The year I turned twenty eight, I changed my name from Carol to Rebecca. It was a strange thing to do but I wanted to be more like the strong matriarchal biblical foremother whose Hebrew name I carried, than the conservative American housewife Carol Brady with whom I had come to associate the name.  There is an old photograph of my great grandmother ‘Rebecca’ after whom I am named that reminds me that I am connected, not to the false laugh of a sixties Hollywood set, but to a commanding line of strong Jewish women who stand behind me in life, labour and love, holding onto my hips, grounding me into the earth, whispering in my ear: you can, you will, you have.

When we arrived to live in Israel I thought about these women, who sent their husbands ahead on boats to foreign lands, and with whom I now share a common story, of migration, separation  and change of identity. The official, who took down my details after a twenty three hour flight, wrote and spelled my surname phonetically, as he heard it in Hebrew. He handed me my Israeli Id card, and suddenly I was no longer Rebecca Bermeister, but Rivkah Barmistar. My grandfather had changed our family name once before when he came from Russia to South Africa, turning Obermeister into Bermeister. Some of his brothers who went to America and England shortened the family name even further to Masters. One grand uncle who now lives in England kept the original grand name. Growing up in South Africa, and even later in Australia amongst South Africans of my parent’s generation, the name always returned a gesture of recognition. My grandfather had opened the first photographic shop in South Africa aptly named “Bermeisters”, a name which became synonymous with all things technical and photographic for a generation of South African Jews.

 I looked up our family name on About.com, to try source its origins. Were we really over-see-ers, masters over some other subgroup? There are rumours of aristocratic lineage in the family, perhaps our Prussian surname was a clue? My oldest brother Kevin thinks our name was simply procured, or even worse bought. About.com ‘s Genealogy pages tell us that  “Jews in what is today Germany had to have a surname after 1808…The name they received sometimes depended on how much a family could afford to pay. Wealthier families received German names that had a pleasant or prosperous sound…” - perhaps he was right. Either way some great grandfather down the ancestral line was wheeling and dealing, enough at least to buy a good name.
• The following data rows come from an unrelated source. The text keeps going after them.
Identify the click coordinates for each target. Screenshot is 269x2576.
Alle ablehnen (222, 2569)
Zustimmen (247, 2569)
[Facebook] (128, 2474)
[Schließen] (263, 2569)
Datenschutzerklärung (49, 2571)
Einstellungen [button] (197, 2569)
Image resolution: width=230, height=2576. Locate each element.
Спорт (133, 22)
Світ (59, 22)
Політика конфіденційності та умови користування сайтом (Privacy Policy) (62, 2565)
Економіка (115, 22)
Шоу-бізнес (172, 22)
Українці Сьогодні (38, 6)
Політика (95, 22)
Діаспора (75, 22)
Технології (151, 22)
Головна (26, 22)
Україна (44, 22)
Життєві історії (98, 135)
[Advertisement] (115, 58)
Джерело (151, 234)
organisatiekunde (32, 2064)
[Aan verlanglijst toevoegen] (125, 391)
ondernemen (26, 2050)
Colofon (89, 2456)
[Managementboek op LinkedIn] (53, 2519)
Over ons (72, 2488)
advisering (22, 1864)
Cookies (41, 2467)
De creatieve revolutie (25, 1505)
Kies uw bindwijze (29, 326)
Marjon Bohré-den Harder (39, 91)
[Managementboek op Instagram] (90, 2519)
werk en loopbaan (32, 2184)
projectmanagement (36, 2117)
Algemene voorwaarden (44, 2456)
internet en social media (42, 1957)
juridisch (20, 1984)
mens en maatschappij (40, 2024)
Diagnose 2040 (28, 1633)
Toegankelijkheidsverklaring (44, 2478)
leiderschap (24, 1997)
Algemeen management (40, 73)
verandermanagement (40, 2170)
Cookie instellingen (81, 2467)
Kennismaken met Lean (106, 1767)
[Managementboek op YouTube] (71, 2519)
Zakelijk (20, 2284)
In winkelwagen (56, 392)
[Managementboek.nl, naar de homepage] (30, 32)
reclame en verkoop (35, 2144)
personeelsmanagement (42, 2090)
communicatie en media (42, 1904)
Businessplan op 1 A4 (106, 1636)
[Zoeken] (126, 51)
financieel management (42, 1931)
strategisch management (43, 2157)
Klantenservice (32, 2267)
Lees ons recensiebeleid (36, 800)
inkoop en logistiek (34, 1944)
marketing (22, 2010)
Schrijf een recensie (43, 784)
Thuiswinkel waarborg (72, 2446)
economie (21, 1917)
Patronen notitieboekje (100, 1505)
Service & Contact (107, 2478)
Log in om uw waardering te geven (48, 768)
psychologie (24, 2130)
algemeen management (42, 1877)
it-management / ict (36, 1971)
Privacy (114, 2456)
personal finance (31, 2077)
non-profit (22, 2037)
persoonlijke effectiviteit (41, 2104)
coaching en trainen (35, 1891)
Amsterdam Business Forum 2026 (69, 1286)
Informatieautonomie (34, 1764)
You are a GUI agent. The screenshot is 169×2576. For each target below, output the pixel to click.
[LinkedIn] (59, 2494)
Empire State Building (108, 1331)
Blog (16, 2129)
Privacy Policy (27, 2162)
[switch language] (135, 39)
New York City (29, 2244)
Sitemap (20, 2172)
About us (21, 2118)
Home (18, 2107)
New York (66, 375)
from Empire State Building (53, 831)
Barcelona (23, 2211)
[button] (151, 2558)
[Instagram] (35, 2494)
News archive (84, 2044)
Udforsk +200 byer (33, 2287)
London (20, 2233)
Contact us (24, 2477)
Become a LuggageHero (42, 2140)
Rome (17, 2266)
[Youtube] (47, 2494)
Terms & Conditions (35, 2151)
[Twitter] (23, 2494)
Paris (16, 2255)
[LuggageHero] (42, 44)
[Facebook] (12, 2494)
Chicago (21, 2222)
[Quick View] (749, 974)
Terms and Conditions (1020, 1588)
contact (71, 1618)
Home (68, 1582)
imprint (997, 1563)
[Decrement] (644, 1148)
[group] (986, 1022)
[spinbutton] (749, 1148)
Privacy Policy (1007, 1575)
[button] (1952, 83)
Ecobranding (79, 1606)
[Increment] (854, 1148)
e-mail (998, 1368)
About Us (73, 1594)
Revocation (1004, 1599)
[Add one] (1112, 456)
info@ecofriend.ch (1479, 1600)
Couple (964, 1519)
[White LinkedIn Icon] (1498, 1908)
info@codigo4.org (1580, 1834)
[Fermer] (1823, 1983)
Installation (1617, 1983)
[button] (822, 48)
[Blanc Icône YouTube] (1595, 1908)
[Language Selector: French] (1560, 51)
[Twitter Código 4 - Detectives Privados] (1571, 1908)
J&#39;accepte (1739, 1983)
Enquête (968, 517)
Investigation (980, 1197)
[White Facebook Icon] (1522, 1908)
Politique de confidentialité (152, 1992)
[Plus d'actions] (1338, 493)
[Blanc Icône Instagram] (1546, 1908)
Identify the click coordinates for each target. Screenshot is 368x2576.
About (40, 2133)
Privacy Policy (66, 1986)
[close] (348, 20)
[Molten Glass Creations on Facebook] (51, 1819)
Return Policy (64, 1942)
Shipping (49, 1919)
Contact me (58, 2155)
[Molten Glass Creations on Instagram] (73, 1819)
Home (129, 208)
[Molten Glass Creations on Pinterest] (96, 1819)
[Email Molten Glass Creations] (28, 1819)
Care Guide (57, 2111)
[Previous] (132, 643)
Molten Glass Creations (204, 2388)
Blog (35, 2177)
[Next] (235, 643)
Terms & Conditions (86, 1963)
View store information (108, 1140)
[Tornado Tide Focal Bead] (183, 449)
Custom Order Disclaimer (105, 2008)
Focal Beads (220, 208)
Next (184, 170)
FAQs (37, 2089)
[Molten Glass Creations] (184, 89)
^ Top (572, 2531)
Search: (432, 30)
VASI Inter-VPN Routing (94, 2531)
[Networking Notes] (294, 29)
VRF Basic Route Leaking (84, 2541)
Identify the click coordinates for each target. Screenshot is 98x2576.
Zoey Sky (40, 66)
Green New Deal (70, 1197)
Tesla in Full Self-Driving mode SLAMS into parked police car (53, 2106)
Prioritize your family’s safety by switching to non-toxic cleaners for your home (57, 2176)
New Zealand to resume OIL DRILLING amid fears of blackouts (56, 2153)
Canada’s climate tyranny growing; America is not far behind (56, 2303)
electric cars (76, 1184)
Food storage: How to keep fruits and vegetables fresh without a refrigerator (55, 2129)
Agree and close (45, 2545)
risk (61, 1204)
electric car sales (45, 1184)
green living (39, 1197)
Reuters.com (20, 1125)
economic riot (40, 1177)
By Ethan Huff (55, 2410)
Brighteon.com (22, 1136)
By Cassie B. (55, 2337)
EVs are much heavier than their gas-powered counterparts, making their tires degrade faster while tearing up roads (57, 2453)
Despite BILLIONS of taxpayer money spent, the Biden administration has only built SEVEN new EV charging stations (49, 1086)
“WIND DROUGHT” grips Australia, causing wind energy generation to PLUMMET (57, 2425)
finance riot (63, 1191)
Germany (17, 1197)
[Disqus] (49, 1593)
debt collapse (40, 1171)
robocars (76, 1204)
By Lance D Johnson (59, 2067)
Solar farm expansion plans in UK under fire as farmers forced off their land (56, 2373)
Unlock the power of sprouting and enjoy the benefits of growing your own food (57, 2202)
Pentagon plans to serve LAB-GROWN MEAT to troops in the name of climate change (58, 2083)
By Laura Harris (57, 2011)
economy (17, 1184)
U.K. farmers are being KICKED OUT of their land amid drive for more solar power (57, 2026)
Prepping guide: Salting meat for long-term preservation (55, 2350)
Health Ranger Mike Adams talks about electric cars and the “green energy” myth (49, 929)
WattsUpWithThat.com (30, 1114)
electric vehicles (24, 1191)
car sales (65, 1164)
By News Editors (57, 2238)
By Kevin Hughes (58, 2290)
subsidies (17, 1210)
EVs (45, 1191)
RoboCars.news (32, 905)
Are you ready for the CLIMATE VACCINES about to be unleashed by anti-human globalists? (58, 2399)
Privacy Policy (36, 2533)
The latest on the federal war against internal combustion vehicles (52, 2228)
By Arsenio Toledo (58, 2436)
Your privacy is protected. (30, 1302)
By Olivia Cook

My brother Steven uses both his Hebrew and English names. In business, he is known exclusively as Steven Bermeister, amongst family and friends, he is Yitz. Familysearch an online genealogy resource recently added the Jewish Family History resource tool, providing online indexing, links and information for Jewish families.  Still with the help of this state of the art technology in cyberspace if my brother makes Aliya on a day where the officer spells his name dramatically different from mine (which is already so far removed from any data stored in any base) how will our ancestors know we were once brother and sister? Only through the mothers, for they and they alone will  laboriously and persistently pull together all the missing threads, gathering ancestral stories about madwomen and heroes, villains and rebels, reminding us that we are part of the same fragmented family, the daughters and sons of the ancients, the Over-Masters of our own destiny, the traders of our own futures.